• _CEL 1_: Przepisz wiernie fragment tekstu o zniknięciu Agathy Christie od "Czy mogła być" do "zapowiada się ciekawie." włącznie.
• _CEL 2_: Gdzie według tekstu o zniknięciu Agathy Christie znaleziono jej samochód?
• _CEL 3_: Kontynuuj tekst o zniknięciu Agathy Christie, zaczynając zaraz po jego ostatnim zdaniu.

• _TEKST ŹRÓDŁOWY_:
Królowa zbrodni Andrew Wilson 6,0
ocenił(a) na 54 lata temu Któż z nas nie zna twórczości Agathy Christie? Każdy albo prawie każdy z napięciem śledził perypetie Herculesa Poirota albo panny Marple. Mistrzyni kryminału do tej pory fascynuje. Ale w jej biografii jest również kilka czarnych plam. Największą zagadką jest jej zniknięcie na ok. 10 dni.
3 grudnia 1926 roku około godziny 21.45 Christie wyjechała samochodem ze swej posiadłości Styles w hrabstwie Berkshire. Jakiś czas potem znaleziono auto (w środku była torba z odzieżą i nieważne prawo jazdy) na skraju wyrobiska kredy koło Guildford. W pobliżu, u stóp stromego urwiska, znajdował się staw zwany Silent Spring. Prasa szaleje. A na poszukiwania wyrusza piętnaście tysięcy ochotników. Czytelnicy gazet sami usiłowali znaleźć brakujące elementy łamigłówki i spodziewali się najgorszego. Niektórzy myśleli, że to chwyt reklamowy, zapowiedź nowej powieści. Większość podejrzeń padała na męża pisarki, pułkownika Archiego Christiego, znakomitego pilota bojowego z I wojny światowej, który w czasach pokoju zmienił się w prowincjonalnego nudziarza i sprawiał wrażenie, że bardziej interesuje się golfem niż własną żoną. Agatha była gwiazdą, on był niewiernym mężem. Na krótko przed zniknięciem oświadczył pisarce, że małżeństwo zakończyło się fiaskiem. Chciał poślubić kochankę, kobietę od niej młodszą.(https://www.newsweek.pl/wiedza/historia/zaginiecie-agathy-christie/rhdlkq4 )
Czy mogła być to zemsta zdradzonej kobiety? A może sławna pisarka stała się ofiarą swojej sławy? A co jeśli ktoś postanowił ja wykorzystać do swoich celów?
Andrew Wilson w ciekawy sposób próbuje wyjaśnić co się stało z królową kryminałów. Według jego wizji pisarka została wplątana w morderstwo. Przyjrzyjmy się temu dokładniej, bo zapowiada się ciekawie.

[Dane do lokalizowania słów i elementów]
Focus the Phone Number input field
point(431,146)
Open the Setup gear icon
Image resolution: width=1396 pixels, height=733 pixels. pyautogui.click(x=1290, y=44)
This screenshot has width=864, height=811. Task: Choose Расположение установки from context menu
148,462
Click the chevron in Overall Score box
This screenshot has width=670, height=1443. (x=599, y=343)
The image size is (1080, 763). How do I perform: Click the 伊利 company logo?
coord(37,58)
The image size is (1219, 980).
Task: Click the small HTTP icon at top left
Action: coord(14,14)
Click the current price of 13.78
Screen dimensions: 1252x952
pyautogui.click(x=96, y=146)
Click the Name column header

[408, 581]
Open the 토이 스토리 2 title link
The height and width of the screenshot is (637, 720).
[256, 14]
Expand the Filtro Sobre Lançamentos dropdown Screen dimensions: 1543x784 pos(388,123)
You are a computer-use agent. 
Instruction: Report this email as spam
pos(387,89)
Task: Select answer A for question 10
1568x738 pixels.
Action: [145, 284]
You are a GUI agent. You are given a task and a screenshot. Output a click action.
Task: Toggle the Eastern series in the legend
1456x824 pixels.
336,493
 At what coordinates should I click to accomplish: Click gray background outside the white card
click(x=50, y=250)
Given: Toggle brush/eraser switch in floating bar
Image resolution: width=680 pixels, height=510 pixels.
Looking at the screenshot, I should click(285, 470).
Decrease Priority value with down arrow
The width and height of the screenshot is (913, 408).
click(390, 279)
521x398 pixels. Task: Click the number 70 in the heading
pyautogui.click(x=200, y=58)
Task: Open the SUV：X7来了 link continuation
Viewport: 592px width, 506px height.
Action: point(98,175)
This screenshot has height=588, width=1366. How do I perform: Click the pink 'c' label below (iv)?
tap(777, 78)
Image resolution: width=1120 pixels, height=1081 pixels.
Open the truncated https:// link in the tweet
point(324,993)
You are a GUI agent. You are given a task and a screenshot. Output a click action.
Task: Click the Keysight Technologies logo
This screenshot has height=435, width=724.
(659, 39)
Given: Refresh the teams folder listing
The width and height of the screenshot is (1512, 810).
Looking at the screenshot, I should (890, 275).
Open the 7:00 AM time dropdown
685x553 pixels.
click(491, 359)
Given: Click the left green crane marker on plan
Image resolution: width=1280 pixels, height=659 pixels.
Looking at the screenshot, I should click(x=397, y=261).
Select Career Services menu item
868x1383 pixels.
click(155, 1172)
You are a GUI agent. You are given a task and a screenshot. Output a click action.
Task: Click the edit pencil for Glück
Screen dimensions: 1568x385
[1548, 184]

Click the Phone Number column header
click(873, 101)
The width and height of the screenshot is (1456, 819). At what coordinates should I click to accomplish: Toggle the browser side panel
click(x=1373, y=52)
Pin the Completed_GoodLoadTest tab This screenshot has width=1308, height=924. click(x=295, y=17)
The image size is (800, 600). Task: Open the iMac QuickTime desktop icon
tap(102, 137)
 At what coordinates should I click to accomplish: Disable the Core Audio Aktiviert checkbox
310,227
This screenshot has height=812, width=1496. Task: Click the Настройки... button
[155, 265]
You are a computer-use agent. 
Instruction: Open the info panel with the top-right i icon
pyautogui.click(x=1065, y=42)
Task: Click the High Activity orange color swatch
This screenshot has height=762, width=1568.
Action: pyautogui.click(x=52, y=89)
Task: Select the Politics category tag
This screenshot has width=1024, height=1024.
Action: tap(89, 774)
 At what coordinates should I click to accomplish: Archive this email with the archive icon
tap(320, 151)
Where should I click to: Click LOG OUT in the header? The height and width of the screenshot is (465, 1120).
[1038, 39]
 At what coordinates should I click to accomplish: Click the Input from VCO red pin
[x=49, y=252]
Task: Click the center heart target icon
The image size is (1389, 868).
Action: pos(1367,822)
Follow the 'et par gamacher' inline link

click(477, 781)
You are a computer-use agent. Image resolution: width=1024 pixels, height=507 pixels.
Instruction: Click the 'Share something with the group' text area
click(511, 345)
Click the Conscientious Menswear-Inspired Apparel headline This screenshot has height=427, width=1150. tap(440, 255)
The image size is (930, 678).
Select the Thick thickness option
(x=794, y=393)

• _ODPOWIEDŹ 1_:
Czy mogła być to zemsta zdradzonej kobiety? A może sławna pisarka stała się ofiarą swojej sławy? A co jeśli ktoś postanowił ja wykorzystać do swoich celów?
Andrew Wilson w ciekawy sposób próbuje wyjaśnić co się stało z królową kryminałów. Według jego wizji pisarka została wplątana w morderstwo. Przyjrzyjmy się temu dokładniej, bo zapowiada się ciekawie.

• _ODPOWIEDŹ 2_: Na skraju wyrobiska kredy koło Guildford.

• _ODPOWIEDŹ 3_:
Agatha mimo sławy czuje się zdruzgotana. Niedawno zmarła jej matka a teraz jej ukochany mąż oznajmia, że ma inną kobietę. A do tego czuje niemoc twórczą. I w tej chwili trafia w szpony bezwzględnego manipulatora, który chce ją wykorzystać do popełnienia morderstwa. Postawiona pod ścianą, zastraszona kobieta godzi się na jego żądania. Jednak okazuje się, ze na szczęście nie jest zupełnie bezwolną gąską. I ma swoje plany.
Cóż, po pierwszym zaskoczeniu przyszło znużenie. Pomysł na książkę rzeczywistsze ciekawy ale z wykonaniem gorzej. Opowieść jest nieco dziwnie skonstruowana. Mamy jakby dwóch narratorów. Jednym jest główna bohaterka a drugi narrator jest jakby wszechwiedzący – wie co się dzieje zresztą bohaterów. Według mnie, wprowadza to pewien rozdźwięk. Co do bohaterów. Mam wrażenie, że są jacyś tacy miałcy, rozlaźli, nierealni. Żaden z nich nie wzbudził mojej sympatii. Innych emocji też nie odczułam. Powieść może i pisana lekkim językiem ale całość jakoś nie przemawia do mnie.
Ogólnie rzecz ujmując 'Królowa zbrodni” to niezła lektura na kilka wieczorów. Nie jest wymagająca, nie zmusza do myślenia. Taka na zabicie czasu. Tak jak pisałam pomysł na historie fajny ale niestety pan Wilson nie przekonał mnie do swojej teorii. Podejrzewam bardziej przyziemne wyjaśnienie tajemnicy pani Christie. Bo przecież „nie zna piekło furii straszliwszej nad wściekłość zranionej kobiety [... ]”. (Jared Cade)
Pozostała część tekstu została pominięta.